Your configuration will work properly for the following commands (executed from
the root of the project):
- `vagrant up --provider virtualbox`: Starts all the VMs.
- `vagrant status`: Shows the status for all the VMs.
- `vagrant ssh <vm-name>`: Will let you access the VM through SSH.
#### Manage Your Python applications with PM2
PM2 is a process manager for Node.js applications that makes it easy to manage
and scale your application. It is designed to keep your application running
continuously, even in the event of an unexpected failure.
PM2 can be used to start, stop, and list Node.js applications, as well as
monitor their resource usage and log output.
Additionally, PM2 provides a number of features for managing multiple
applications, such as load balancing and automatic restarts.
In our situation we will use it mainly to test resilience for messages sent to
the Billing API when the API is not up and running.
After entering in your VM via SSH you may run the following commands:
- `sudo pm2 list`: List all running applications.
- `sudo pm2 stop <app_name>`: Stop a specific application.
- `sudo pm2 start <app_name>`: Start a specific application.
#### Project organization
##### README.md
As a good exercise and a helpful tool it is required for you to deliver a
`README.md` describing the project.
The idea of a `README.md` is to give in few lines enough context about a
project to understand what is it about and how to run it.

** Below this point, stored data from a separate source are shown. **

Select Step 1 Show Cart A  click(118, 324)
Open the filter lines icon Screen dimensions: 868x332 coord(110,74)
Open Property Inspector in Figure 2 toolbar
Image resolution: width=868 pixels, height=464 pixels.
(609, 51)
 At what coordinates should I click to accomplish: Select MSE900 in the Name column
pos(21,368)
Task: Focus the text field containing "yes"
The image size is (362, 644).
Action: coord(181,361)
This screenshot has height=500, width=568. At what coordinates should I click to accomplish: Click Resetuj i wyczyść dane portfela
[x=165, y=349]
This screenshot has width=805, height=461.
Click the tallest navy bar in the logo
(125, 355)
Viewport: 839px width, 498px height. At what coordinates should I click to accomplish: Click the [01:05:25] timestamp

This file should include instructions to run and test the project, it should
also give a brief and clear overview of the stack used to build it.
##### Overall file structure
You can organize your internal file structure as you prefer. That said here is
a common way to structure this kind of projects that may help you:
```console
.
├── README.md
├── config.yaml
├── .env
├── scripts
│ └── [...]
├── srcs
│ ├── api-gateway
│ │ ├── app
│ │ │ ├── __init__.py
│ │ │ └── ... // Other python files
│ │ ├── requirements.txt
│ │ └── server.js
│ ├── billing-app
│ │ ├── app
│ │ │ ├── __init__.py
│ │ │ └── ... // Other python files
│ │ ├── requirements.txt
│ │ └── server.js
│ └── inventory-app
│ │ ├── app
│ │ │ ├── __init__.py
│ │ │ └── ... // Other python files
│ ├── requirements.txt
│ └── server.py
└── Vagrantfile
```
When testing and before automating it through the VM build you should be able
to start the API Gateway and the two APIs by using the command `python
server.js` inside their respective directories.
As a best practice, you should develop your APIs using separates python virtual
environments to isolate the requirements needed for each API. You can use
`venv` or any equivalent tool.
If you decide to use a different structure for your project remember you should
be able to explain and justify your decision during the audit.
> As a best practice it is strongly advised to add `venv/` to your
> `.gitignore` in order not to upload useless files into your git repository
> (they will be auto-generated during the build process).